Fragments of History

Amelia Island Museum of History
Jayne C. Nasrallah, Archivist
April 27, 2017 5:00 p.m.

Monday mornings often bring surprises at the Amelia Island Museum of History and Monday, April 3rd was one of those days. Sitting on one of the library tables was a plastic wash basin and a plastic bucket full of inch thick, terra cotta fragments. Hundreds of them! They were left with only a scrap of paper with a name and phone number as references to their origins.

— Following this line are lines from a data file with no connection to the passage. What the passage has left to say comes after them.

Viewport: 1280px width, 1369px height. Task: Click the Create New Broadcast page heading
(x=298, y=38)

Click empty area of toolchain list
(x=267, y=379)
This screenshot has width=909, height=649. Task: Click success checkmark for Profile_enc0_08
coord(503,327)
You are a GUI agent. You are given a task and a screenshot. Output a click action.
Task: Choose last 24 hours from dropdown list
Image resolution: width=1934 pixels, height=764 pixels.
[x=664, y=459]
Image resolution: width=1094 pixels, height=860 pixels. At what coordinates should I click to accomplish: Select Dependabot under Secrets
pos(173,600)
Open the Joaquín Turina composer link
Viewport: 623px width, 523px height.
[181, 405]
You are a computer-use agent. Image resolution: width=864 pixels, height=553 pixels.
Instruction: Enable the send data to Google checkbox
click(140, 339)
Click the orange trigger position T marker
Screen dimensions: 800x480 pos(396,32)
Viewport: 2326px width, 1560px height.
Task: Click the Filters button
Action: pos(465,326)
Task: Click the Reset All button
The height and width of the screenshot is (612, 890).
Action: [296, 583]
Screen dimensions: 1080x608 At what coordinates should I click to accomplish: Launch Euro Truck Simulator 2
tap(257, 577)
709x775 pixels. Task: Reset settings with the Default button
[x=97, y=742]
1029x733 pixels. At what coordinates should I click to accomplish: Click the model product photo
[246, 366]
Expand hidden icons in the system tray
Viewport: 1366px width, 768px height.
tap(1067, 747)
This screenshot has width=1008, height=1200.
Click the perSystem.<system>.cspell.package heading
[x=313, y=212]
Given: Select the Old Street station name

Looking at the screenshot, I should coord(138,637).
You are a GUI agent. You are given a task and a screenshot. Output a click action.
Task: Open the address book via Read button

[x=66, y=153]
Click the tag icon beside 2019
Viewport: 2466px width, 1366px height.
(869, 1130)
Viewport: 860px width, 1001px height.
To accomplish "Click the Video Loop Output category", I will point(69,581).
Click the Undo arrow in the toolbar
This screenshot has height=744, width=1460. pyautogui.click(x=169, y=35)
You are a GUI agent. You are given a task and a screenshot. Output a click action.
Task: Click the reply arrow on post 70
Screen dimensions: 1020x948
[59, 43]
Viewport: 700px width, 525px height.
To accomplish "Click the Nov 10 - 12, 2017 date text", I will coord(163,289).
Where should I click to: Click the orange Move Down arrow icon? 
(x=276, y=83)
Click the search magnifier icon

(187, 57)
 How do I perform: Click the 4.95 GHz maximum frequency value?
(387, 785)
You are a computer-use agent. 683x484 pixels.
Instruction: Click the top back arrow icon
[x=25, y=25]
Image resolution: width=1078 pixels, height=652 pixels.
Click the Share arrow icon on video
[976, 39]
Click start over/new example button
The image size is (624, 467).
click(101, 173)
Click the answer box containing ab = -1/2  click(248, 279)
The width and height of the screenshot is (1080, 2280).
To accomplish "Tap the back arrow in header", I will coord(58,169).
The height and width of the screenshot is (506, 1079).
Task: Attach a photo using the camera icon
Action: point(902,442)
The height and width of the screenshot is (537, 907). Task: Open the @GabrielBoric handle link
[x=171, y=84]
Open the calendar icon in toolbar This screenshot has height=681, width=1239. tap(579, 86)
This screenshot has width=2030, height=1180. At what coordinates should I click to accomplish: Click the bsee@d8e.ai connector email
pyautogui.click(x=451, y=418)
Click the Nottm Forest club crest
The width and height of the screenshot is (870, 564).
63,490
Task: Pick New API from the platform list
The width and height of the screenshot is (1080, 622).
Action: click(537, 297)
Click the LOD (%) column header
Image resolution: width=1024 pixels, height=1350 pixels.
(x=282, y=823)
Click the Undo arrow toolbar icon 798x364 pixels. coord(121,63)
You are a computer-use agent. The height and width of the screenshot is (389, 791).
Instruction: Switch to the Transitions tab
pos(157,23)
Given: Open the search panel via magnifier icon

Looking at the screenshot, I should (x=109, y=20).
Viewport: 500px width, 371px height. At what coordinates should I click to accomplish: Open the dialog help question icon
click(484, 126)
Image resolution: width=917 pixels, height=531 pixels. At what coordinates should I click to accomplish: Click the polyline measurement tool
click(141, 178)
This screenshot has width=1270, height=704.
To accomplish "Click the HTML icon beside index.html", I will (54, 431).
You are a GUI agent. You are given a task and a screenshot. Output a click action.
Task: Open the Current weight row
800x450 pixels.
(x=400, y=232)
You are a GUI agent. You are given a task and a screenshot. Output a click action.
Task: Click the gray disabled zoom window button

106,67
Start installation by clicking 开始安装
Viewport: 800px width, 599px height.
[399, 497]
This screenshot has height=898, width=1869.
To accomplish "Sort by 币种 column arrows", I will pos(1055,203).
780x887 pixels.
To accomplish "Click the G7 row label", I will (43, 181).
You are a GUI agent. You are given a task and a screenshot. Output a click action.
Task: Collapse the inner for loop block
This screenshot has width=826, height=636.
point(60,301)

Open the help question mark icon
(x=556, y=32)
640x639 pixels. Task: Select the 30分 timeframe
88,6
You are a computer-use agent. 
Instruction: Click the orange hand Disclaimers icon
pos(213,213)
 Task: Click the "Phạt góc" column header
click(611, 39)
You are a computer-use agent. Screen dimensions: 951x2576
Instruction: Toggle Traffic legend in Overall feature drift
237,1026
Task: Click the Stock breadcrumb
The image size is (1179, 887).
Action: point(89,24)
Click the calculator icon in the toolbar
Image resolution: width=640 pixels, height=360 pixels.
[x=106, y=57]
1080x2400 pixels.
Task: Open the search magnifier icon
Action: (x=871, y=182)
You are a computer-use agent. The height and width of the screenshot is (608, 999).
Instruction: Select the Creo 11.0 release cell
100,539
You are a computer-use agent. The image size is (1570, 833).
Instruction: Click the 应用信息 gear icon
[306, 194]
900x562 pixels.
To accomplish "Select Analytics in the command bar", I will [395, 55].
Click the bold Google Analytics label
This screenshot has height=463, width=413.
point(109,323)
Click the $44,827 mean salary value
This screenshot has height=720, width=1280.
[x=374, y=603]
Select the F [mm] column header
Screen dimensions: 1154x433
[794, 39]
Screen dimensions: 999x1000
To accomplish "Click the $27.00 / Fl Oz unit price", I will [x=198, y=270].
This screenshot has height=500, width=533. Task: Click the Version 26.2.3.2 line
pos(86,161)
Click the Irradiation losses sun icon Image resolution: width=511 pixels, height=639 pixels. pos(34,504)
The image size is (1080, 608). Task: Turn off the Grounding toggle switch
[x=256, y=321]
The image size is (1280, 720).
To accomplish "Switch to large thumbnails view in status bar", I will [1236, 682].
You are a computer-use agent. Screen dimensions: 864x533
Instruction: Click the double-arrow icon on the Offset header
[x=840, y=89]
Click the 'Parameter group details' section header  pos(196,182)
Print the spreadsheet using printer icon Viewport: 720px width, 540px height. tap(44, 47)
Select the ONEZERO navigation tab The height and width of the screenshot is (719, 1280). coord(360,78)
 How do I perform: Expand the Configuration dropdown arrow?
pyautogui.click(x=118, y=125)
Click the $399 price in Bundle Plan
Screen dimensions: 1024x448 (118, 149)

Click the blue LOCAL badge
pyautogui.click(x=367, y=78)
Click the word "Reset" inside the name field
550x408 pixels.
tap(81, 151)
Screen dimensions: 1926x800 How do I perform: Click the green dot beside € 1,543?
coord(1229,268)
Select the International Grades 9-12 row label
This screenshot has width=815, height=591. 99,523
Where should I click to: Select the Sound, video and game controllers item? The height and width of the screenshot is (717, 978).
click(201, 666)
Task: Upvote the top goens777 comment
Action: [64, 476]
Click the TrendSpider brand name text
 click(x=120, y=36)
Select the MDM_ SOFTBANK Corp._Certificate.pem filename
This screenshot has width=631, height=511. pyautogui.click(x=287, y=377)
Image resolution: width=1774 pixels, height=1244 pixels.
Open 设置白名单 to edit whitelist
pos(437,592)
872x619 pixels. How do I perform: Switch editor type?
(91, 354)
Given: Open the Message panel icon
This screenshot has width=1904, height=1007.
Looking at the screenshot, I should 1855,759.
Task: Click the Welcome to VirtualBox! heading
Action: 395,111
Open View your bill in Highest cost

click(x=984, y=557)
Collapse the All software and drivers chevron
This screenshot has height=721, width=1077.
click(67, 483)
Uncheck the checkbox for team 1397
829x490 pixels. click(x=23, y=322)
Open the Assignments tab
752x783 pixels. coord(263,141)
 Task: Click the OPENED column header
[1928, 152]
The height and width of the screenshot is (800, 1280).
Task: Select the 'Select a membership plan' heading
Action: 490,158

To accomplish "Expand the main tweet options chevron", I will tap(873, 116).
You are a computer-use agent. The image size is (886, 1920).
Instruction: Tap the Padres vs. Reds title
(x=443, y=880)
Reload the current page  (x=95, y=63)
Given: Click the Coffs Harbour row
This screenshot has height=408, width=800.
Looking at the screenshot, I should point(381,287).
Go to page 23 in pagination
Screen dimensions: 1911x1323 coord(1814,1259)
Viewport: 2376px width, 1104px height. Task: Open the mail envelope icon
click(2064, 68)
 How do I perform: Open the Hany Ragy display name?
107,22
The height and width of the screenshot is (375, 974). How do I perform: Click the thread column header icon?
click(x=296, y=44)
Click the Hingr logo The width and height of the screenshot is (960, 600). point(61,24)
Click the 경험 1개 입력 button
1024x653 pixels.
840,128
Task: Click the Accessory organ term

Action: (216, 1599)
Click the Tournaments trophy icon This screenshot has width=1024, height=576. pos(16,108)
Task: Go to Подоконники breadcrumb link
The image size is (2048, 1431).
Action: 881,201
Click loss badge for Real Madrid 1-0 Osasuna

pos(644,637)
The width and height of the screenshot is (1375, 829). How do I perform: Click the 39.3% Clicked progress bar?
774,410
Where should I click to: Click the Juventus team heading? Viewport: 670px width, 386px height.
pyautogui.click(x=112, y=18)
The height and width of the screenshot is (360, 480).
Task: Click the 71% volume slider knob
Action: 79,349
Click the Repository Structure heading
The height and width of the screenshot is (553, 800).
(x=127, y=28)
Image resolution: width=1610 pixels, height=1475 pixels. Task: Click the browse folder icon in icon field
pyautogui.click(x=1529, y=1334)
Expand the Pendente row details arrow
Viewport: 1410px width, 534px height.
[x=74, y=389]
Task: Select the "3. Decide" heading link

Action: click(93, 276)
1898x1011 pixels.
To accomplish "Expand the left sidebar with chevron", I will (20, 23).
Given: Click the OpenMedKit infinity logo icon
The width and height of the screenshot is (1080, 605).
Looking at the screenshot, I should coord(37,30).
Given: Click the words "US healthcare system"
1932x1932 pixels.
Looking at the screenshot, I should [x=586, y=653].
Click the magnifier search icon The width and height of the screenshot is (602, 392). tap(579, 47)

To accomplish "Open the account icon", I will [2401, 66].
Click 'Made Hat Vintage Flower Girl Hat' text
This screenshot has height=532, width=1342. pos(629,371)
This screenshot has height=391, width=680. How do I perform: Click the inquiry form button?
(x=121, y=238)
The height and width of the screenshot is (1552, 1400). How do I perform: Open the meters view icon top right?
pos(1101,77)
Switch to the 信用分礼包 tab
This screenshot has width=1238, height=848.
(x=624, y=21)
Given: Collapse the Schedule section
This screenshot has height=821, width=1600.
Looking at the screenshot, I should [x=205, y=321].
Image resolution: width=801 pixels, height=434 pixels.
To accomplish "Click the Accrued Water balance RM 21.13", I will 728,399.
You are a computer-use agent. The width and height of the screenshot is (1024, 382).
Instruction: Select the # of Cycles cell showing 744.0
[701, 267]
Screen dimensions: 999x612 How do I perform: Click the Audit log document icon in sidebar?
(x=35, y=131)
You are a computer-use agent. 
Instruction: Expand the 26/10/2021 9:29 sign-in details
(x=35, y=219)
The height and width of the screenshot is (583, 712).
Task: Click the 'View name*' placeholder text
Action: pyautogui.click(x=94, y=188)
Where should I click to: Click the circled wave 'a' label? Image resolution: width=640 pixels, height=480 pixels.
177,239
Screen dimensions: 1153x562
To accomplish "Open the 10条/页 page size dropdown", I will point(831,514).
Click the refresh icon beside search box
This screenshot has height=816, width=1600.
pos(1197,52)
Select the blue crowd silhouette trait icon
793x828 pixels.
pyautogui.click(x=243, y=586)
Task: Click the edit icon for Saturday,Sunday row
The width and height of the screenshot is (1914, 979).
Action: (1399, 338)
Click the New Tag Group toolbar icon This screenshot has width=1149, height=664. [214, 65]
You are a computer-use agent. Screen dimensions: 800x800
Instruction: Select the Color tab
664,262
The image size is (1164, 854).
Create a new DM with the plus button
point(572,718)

When the fragments were spread out on the table they were found to be remarkably clean and their edges were rounded not jagged. On the fragments were the impressions of letters forming recognizable words: Pierre, St Henry, and most of what had to be Marseilles. That suggested a French origin. There were also the letters, COMAN with something in front of them but offering no clue as to what those letters might be. And symbols too- a star and a vine-like inscription. Patterns and words repeated themselves suggesting that these were not the fragments of one original but of many similar pieces. What could these fragments possibly be and where had they come from?

A library volunteer attempted to reassemble a whole out of the hundreds of pieces. If you imagine taking three or more identical jigsaw puzzles wearing the edges off all of the pieces and then mixing the pieces together and you will have a sense of the degree of difficulty of this task. Meanwhile the person who had collected the fragments was reached. She said they came from beyond the marker sign at the westernmost part of Fort Clinch State Park. Reportedly there were hundreds and hundreds of fragments still on the beach. Once the location of the fragments was known, figuring out what they were was much easier. That beach has long been known as Ballast Point. This is the location used by ship’s captains for decades to unload the heavy material they filled their hulls with to stabilize their ships on the way to pick up valuable cargo. When they neared their destination the ballast was unloaded onto a convenient shore. These fragments could have come from one ship or many. But these where not simple stones, these fragments were manufactured for some reason. What had they been intended to be?

A trip to Ballast Point (to photograph, not to collect) yielded the next clue. Yes, there are hundreds of terra cotta pieces imbedded in the sand. One of them clearly read SACOM. The full word was: SACOMAN! That turned out to be the magic word, as its entry into Google yielded photographs of whole roof tiles with all the letters and symbols found on the fragments. An architectural museum in Sydney, Australia had a detailed entry about the history and manufacture of the tiles.

The original items were terra cotta roof tiles manufactured by Pierre Sacoman, St Henry, Marseille, France, 1890- 1914. A full chapter of the book, Forty Years of Wunderlich Industry 1887-1927 describes and illustrates their production. Whole tiles can also be found in Argentina and India. Clearly these tiles are world travelers. But our tile fragments, interesting as they are, were never a part of a building. They were part of a recycling project of the late 19th and early 20th century. Broken tile pieces probably from the port city of Marseilles were put to good use stabilizing ships on their way to collect merchant goods. While their peers went on to cover homes around the world (and we know they were produced for export as only the tiles made for export were red in color) our fragments were waste. Who knew hundred year old garbage could be so interesting?

The fragments have been photographed and will be entered as digital archives in the museum’s collection. They confirm a part of our local history we know well. The port of Fernandina has done business with the whole world. Ships carried off small fortunes of cargo and left behind the ballast that had helped them safely arrive here. The actual fragments have been returned to their rightful home, Ballast Point. There they can continue to delight beachcombers curious as to their purpose and origin. It is illegal to remove artifacts from state parks, so please enter Fort Clinch legally through the main gate, enjoy the beach and all its treasures, take photos, wonder what ship brought these items here and what it carried back to its destination. But please leave the fragments as they lay for others to wonder at and enjoy.